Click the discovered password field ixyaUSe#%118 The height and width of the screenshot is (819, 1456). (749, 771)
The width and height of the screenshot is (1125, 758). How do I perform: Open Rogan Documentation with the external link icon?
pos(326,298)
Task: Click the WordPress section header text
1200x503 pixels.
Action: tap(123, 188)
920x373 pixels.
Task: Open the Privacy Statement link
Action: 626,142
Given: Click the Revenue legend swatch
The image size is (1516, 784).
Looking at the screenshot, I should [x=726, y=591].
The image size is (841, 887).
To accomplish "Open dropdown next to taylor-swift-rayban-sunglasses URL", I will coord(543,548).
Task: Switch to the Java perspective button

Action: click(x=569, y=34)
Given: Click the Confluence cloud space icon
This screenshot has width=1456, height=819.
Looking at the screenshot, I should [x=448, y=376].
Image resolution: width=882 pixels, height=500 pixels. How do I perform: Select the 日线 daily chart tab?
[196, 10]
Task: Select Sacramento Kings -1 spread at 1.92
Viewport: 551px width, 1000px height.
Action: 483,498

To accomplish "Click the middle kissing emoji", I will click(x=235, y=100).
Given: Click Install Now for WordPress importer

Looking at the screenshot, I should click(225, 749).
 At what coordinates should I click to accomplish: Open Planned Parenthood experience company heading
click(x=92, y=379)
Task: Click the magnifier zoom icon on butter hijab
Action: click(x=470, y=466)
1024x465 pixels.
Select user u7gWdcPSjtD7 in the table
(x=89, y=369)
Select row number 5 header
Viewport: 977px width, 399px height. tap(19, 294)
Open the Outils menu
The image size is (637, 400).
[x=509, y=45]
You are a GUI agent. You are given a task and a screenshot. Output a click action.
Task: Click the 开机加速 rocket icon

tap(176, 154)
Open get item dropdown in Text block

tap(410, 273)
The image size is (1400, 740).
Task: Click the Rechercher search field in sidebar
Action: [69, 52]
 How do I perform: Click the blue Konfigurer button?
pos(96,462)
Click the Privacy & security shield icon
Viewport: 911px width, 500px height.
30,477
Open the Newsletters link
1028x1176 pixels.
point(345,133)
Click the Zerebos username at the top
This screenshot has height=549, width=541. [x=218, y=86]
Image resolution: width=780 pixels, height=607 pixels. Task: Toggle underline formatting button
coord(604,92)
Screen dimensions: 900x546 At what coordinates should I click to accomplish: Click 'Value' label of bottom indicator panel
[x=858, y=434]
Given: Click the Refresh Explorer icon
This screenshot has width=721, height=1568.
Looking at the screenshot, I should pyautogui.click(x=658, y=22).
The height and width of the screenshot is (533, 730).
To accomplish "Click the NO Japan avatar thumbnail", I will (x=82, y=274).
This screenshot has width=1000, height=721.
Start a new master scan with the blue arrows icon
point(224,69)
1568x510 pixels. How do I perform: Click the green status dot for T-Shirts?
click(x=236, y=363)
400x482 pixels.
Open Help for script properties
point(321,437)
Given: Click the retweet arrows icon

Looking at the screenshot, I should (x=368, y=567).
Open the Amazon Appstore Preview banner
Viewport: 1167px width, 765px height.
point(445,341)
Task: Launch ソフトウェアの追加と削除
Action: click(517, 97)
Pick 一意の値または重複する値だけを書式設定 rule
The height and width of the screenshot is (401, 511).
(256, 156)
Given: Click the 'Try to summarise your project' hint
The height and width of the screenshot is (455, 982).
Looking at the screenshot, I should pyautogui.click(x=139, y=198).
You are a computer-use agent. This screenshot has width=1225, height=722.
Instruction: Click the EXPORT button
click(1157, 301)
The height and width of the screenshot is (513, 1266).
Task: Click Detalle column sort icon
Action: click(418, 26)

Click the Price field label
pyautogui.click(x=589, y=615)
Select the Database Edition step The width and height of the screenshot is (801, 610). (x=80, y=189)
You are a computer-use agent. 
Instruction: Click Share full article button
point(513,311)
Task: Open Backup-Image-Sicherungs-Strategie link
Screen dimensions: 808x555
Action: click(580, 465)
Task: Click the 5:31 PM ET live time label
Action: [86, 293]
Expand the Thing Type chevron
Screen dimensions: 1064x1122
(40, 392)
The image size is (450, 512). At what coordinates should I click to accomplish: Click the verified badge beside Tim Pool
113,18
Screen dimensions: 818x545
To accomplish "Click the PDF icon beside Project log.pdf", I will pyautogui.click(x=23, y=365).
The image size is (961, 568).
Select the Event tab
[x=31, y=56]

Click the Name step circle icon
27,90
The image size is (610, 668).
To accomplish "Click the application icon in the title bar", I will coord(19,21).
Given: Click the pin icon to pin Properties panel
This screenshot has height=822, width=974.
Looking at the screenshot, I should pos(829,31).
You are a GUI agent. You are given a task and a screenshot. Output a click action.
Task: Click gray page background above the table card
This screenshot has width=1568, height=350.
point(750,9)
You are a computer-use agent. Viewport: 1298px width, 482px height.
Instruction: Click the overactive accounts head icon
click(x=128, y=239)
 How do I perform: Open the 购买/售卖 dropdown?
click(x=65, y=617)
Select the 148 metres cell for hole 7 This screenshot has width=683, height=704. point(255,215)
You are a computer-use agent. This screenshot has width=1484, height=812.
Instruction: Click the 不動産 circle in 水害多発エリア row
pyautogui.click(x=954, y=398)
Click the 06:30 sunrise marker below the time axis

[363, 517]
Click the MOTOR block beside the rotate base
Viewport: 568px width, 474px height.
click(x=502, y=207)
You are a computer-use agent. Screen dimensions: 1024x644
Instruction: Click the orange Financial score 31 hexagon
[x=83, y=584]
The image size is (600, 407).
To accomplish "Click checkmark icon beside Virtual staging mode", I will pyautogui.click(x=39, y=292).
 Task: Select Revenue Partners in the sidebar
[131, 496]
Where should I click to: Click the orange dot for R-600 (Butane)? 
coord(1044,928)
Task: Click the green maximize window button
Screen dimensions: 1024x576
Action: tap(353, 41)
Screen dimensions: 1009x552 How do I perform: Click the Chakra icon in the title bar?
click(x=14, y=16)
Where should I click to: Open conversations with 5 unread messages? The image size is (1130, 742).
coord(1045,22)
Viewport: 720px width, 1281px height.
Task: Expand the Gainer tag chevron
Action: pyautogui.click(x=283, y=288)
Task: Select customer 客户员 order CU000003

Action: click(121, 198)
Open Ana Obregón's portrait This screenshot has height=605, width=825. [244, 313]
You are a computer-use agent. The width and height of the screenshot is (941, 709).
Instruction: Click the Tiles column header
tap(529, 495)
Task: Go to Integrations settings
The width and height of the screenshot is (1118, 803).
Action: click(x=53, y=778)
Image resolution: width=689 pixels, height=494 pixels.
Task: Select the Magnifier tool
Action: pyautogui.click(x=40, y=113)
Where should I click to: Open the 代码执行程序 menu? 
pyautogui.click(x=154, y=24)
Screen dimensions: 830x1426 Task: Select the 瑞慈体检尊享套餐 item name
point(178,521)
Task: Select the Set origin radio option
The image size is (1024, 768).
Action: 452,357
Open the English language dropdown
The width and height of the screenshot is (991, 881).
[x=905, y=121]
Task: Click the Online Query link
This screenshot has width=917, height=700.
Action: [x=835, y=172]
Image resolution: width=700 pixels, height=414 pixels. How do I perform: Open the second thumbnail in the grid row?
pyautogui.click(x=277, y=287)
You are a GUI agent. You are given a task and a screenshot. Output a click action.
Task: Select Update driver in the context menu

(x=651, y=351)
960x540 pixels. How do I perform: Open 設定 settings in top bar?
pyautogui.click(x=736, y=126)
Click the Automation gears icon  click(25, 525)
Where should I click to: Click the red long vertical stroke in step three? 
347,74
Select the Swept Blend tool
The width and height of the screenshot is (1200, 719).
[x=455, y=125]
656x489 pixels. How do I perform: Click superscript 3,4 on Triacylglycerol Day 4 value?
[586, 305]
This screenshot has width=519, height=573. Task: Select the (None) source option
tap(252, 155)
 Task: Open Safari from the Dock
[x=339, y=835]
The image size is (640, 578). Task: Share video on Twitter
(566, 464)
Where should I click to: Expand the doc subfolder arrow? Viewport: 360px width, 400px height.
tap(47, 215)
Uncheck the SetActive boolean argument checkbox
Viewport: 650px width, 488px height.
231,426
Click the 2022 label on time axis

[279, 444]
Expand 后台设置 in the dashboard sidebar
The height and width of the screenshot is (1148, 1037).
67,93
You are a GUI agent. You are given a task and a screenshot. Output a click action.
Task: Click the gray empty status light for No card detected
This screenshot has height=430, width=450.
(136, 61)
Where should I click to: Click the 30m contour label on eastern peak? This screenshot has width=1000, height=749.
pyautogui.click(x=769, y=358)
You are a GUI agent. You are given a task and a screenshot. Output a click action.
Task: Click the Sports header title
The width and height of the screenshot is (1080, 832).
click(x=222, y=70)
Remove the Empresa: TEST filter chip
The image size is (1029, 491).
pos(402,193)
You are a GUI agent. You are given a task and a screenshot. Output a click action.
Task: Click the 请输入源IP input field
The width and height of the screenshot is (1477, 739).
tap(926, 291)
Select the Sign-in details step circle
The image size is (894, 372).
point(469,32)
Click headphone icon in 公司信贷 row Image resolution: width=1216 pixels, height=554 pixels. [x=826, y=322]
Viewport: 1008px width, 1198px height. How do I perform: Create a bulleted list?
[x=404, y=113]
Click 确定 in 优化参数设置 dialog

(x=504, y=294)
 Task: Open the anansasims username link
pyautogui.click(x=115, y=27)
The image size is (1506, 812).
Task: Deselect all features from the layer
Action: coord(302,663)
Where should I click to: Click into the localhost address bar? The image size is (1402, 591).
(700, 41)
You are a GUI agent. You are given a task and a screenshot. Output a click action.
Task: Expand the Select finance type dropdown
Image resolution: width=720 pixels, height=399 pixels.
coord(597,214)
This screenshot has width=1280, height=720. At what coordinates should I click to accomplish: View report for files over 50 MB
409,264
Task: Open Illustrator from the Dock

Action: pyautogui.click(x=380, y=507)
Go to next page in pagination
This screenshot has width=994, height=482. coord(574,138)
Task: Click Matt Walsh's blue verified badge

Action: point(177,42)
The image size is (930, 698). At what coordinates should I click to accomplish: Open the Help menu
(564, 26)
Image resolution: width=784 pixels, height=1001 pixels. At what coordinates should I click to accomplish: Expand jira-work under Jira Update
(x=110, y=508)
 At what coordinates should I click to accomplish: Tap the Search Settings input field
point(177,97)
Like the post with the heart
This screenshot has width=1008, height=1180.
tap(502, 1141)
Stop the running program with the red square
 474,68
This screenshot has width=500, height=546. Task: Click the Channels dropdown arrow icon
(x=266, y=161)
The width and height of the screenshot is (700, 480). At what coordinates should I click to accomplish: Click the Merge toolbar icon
· · · · · · ·
### Work instructions:
Among the entries above, find the line with "Given: Click the 'Try" and the line with "Task: Open Backup-Image-Sicherungs-Strategie"; give again exactly these two lines and all lines between them.

### Response to this task:
Given: Click the 'Try to summarise your project' hint
The height and width of the screenshot is (455, 982).
Looking at the screenshot, I should pyautogui.click(x=139, y=198).
You are a computer-use agent. This screenshot has width=1225, height=722.
Instruction: Click the EXPORT button
click(1157, 301)
The height and width of the screenshot is (513, 1266).
Task: Click Detalle column sort icon
Action: click(418, 26)

Click the Price field label
pyautogui.click(x=589, y=615)
Select the Database Edition step The width and height of the screenshot is (801, 610). (x=80, y=189)
You are a computer-use agent. 
Instruction: Click Share full article button
point(513,311)
Task: Open Backup-Image-Sicherungs-Strategie link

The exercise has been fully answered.